The table below shows exactly when yours is, based on your date of birth.

year of birth

Full retirement age

1956

66 and 4 months

1957

66 and 6 months

1958

66 and 8 months

1959

66 and 10 months

1960 and after

67

Data source: Social Security Administration.

Why do you need to know your FRA?

Now that you know your full retirement age, you may be wondering why it matters. The main reason is that your choice of when to claim Social Security benefits, versus FRA, will determine how much monthly income you get.

If you want your standard benefit — which is a percentage of wages earned during your highest earning 35 years — you must receive your first Social Security check exactly at your full retirement age. For those turning 66 this year, that would be 66 and 4 months.

But you have the option of starting benefits long before you hit that milestone, because checks become available as soon as you turn 62. Unfortunately, if you choose to deposit early, a monthly penalty applies for each month you receive a check before FRA. So if you were born in 1956 and filed for benefits from your 66th birthday, you would be hit with four months of early filing penalties.

These penalties are equal to five ninths of 1% per month for the first 36 months and five twelfths of 1% for each subsequent month.
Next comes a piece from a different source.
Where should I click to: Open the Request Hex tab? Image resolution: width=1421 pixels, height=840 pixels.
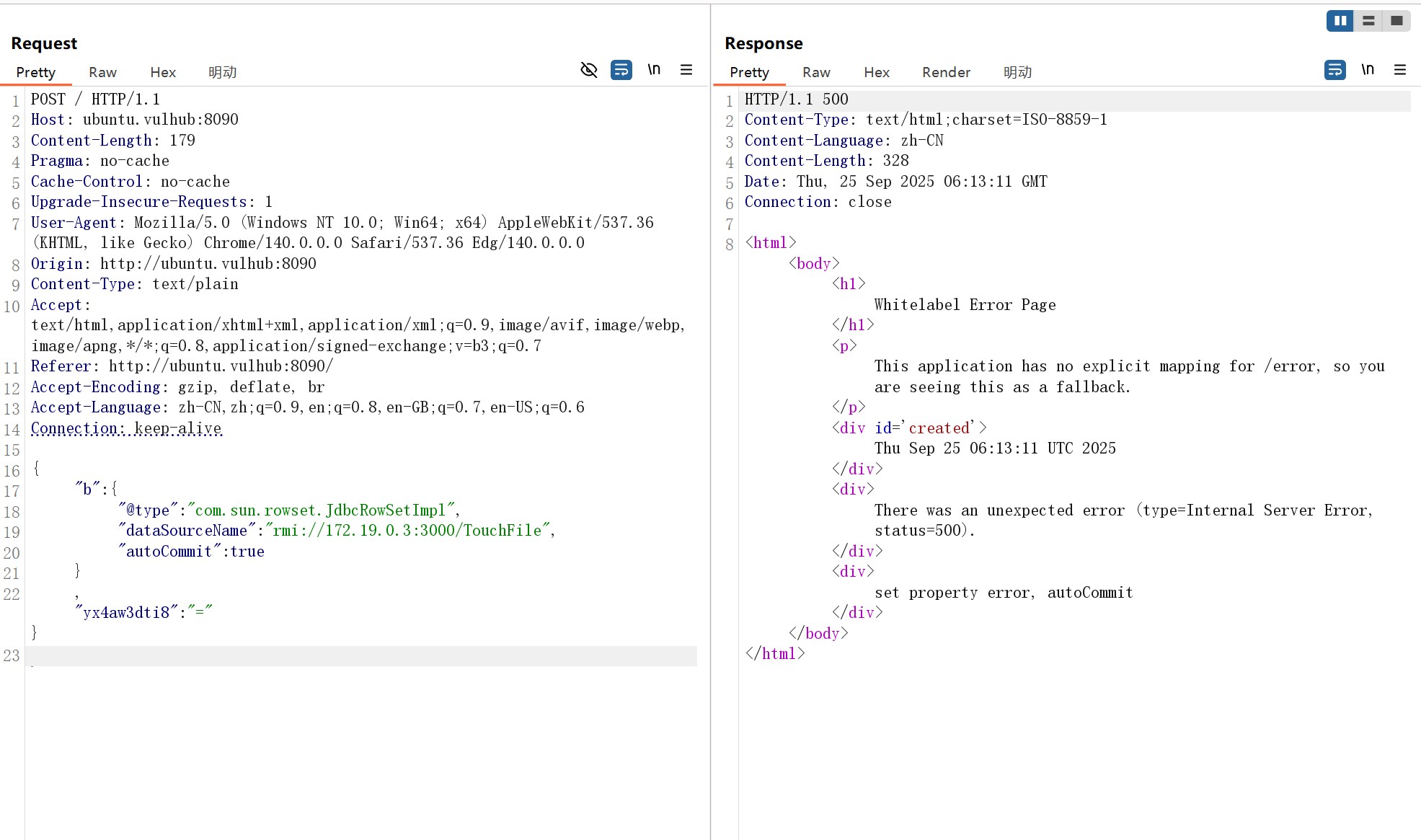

Thus, a claim made two months in advance would reduce your monthly payment by approximately 1.1%. Applying a year earlier, on the other hand, would result in a 6.7% reduction in the amount of your Social Security checks, while applying five years earlier would leave you 30% less.

You also have the option of delaying the start of your Social Security retirement income. For each month after FRA that you give up a check, you get a benefit increase of two-thirds of 1% through Deferred Retirement Credits. These are ultimately worth an 8% increase in benefits for each year of delay, although they can only be earned until age 70.

If you don’t know your FRA, you can’t calculate the impact of your age when you apply for benefits on the money Social Security provides you. Since these retirement benefits are a crucial source of income for most seniors, knowing when the Social Security Administration says you can retire with your standard benefit is the best way to make the right choices about your finances in your last years.